1. Epidural and Intrathecal Injection Procedures

Epidural and intrathecal injections can be performed via acute needle puncture or catheterization. Acute needle puncture is usually used for single drug administration but can also be used for multiple doses [1], and intervals of 24 h, 2 days, and 7 days have been reported (Table 1). Acute needle puncture can be performed in anesthetized [2] or unanesthetized animals [1][3]; however, intrathecal injections in unanesthetized animals require greater skills. The intervertebral space of the spinal column is commonly used, but the lumbar region [2][4], especially L5–L6, is most commonly used for single acute injection [5][6]. However, multiple injections were performed through a single location, e.g., L5-L6 [1][7], L4-L5 [8], and top of the foramen [9] (Table 1). Proper needle insertion to the appropriate location and an accurate volume and concentration of the injectate, based on the species, are critical for the success and the recovery of animals; these are briefly discussed in Table 1, Table 2, Table 3 and Table 4. For an effective IT injection via acute puncture, only one try is required; however, if the first effort fails, the needle should be removed, and a second attempt may be made. If the second effort fails, a different intervertebral space should be chosen [10]. In addition, shaving and aseptic preparation of the skin, needles, and administering agents are also important for success.
The exact positioning of a needle to the epidural space is difficult noninvasively and requires high skill because the distance between the epidural and intrathecal spaces is very small in rats and mice. Therefore, the applications of direct epidural injections using needle puncture in mice and rats are limited because the needle can easily penetrate the dura mater and enter the intrathecal space. Therefore, intrathecal injection by acute needle puncture [1][7][11], intrathecal catheterization [12][13][14], and epidural catheterization [15][16][17] but not epidural injection by needle puncture is frequently used in mice and rats.

1.1. Procedure of Intrathecal Injection by Acute Needle Puncturing

After administering anesthesia (e.g., volatile isoflurane), the thoracolumbar region is shaved.

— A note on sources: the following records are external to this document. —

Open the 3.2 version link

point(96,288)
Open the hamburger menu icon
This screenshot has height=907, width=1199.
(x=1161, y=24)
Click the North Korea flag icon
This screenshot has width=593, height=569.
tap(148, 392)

Needles are inserted through the intervertebral space where bony parts are absent, which is covered by the ligamentum flavum [18]. The angle of needle insertion varies but has been reported at over 20° [3][19][20][21], 45° [22][23], at 45° shown in videos but reported to be 70–80° in the discussion section [5], and at 70–80° shown in videos [11] in mice; an angle of 15–30° has been reported in rats [23]. Therefore, it is difficult to conclude what the optimal injection angle is (Figure 3 and Figure 4). However, the authors of the current research also insert needles at angles of 70–80° and then reduce the angle to 30–45° during drug injection to easily spread out the injected drug from a narrow needle and to prevent CSF leakage during needle withdrawal (Figure 4). During insertion, when the tip of the needle reaches the bottom of the spinal canal (upper part of the vertebral body), the needle should not be pushed further as it may penetrate the intervertebral disc into the abdominal cavity [24] (Figure 1 and Figure 3). The depth of needle insertion has been reported to be approximately 0.30 cm in rats after skin and muscle incision and 0.30–0.40 cm without skin and muscle incision in mice [22].

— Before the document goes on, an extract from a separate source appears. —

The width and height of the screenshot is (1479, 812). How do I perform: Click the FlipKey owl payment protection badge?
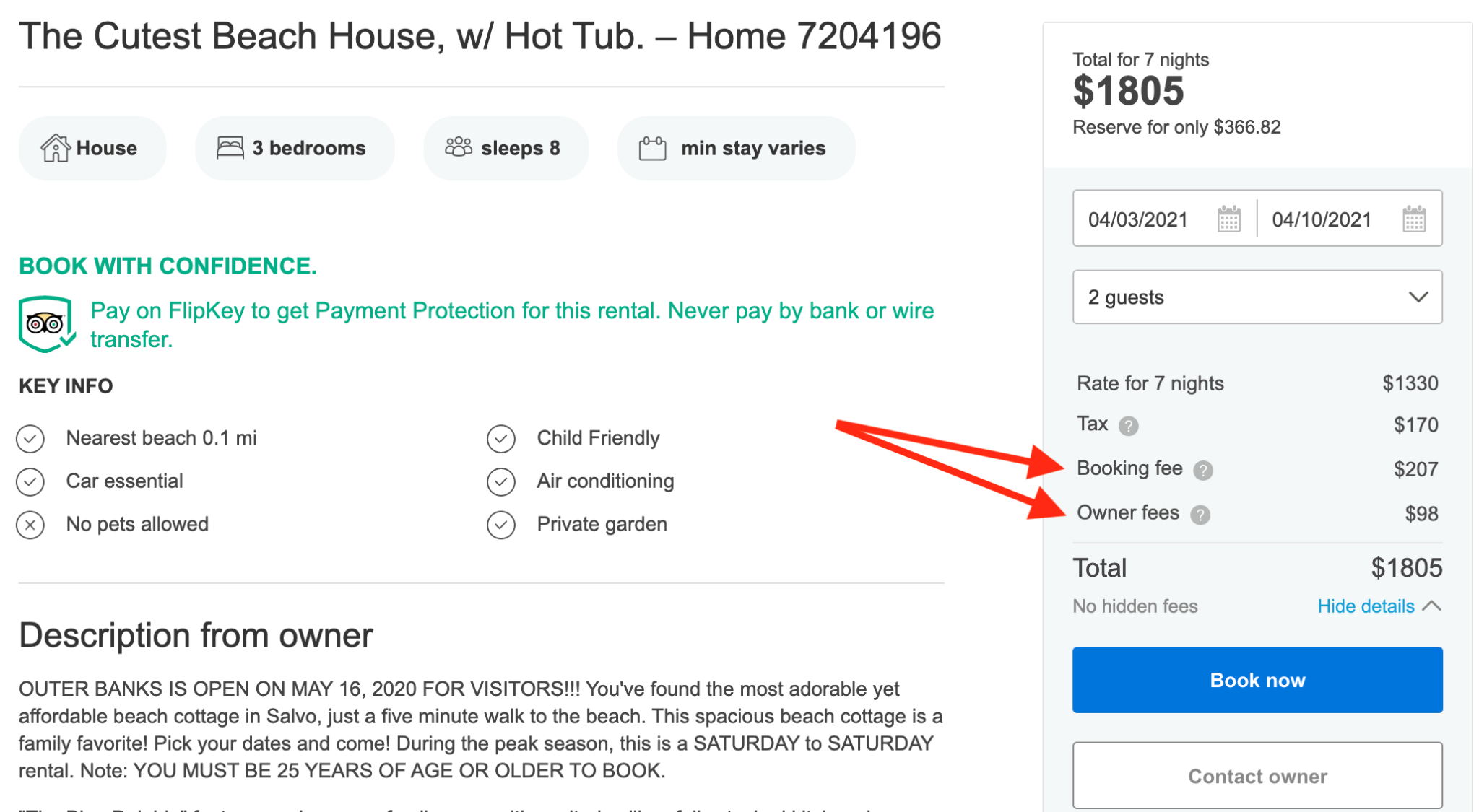click(45, 323)
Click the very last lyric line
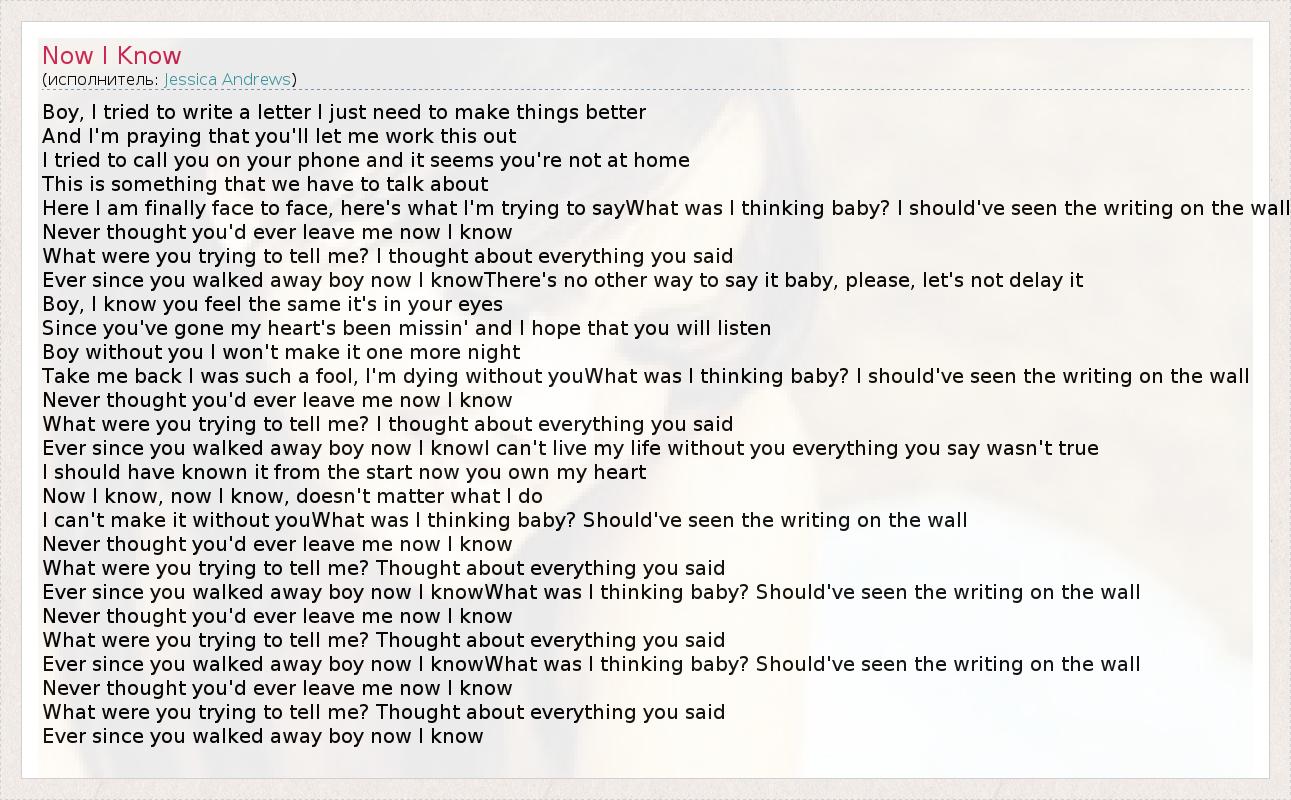Image resolution: width=1291 pixels, height=800 pixels. click(x=263, y=736)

Figure 1. Illustration of cross-sectional anatomy of the spinal colum. 1. Spinous process, 2. Epidural space, 3. Intervertebral venous plexus, 4. Duramater, 5. Arachnoid mater, 6. Arachnoid trabeculae, 7. Figure 2, 8. Subarachnoid space and CSF, 9. Blood vessels, 10. Dorsal nerve root, 11. Pia mater, 12. Spinal cord, 13. Ligamentum denticulatum, 14. Dorsal nerve root ganglion, 15. Dorsal nerve root, 16. Ventral nerve root, 17. Vertebral body.
Figure 2. Illustration of anatomy of the spinal meninges and adjacent parts. 1. Ligament flavum, 2. Epidural space, 3. Intervertebral venous plexus, epidural fat 4. Arachnoid villi, 5. Duramater, 6. Arachnoid mater, 7. Arachnoid trabeculae, 8. CSF, 9. Subarachnoid space, 10. Major blood vessel, 11. Collagen fibrils, 12. Pia mater, 13. Glia limitans, 14. Spinal cord.

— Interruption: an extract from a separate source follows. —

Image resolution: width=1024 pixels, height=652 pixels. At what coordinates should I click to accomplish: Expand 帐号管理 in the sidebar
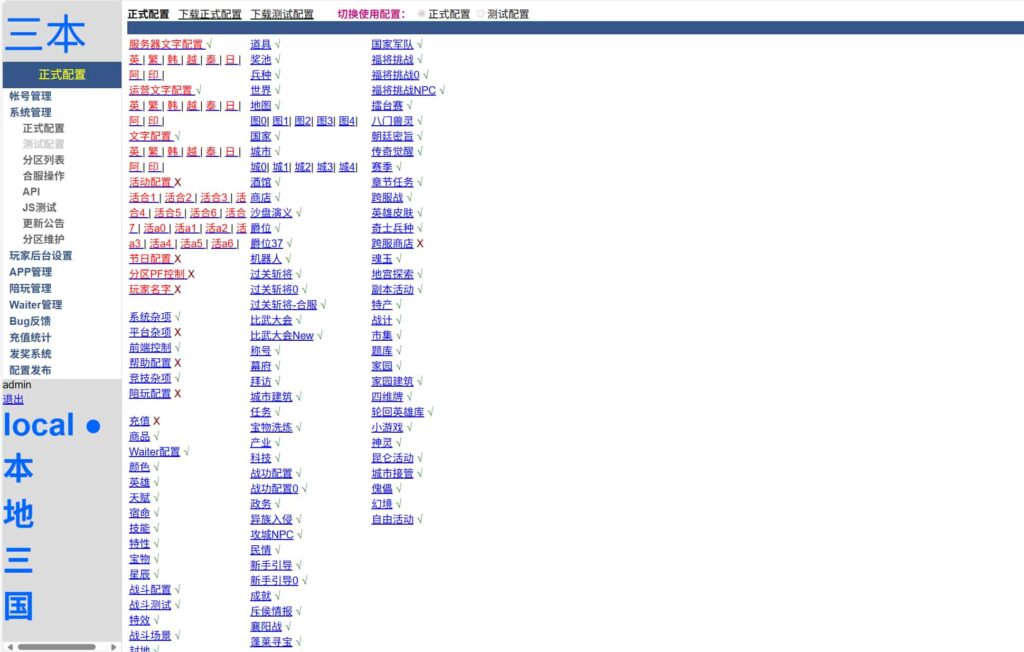pos(30,96)
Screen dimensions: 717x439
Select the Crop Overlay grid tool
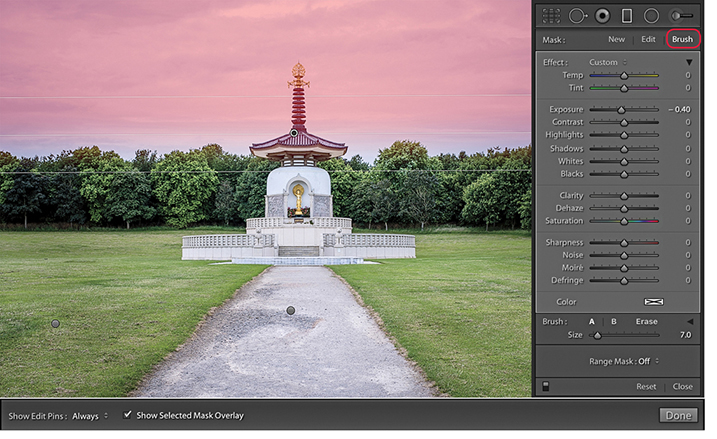click(x=551, y=16)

Figure 3. Illustration of intraspinal epidural and intrathecal drug delivery by catheterization and injection. A. Epidural catheterization, B. Intrathecal catheterization, C. Epidural injection, D. Intrathecal injection. 1. Skin, 2. Subcutaneous fat and muscle, 3. Supraspinal ligament, 4. Supraspinal process of vertebra, 5. Interspinous ligament, 6. Ligament flavum, 7. Epidural space, 8. Duramater, 9. Arachnoid mater, 10. Subarachnoid space, 11. Spinal cord, 12. Posterior longitudinal ligament, 13. Inter vertebral disc, 14. Vertebral body, 15. Anterior longitudinal ligament, 16. Spinal cord.
 
Figure 4. Illustration of intraspinal intrathecal injection site and angle. First insertion of needle at 70–80° angle (A) and then reduction until 30–45° (B) during drug injection to spread the injected drug easily and to prevent CSF leak out during withdrawing of needle.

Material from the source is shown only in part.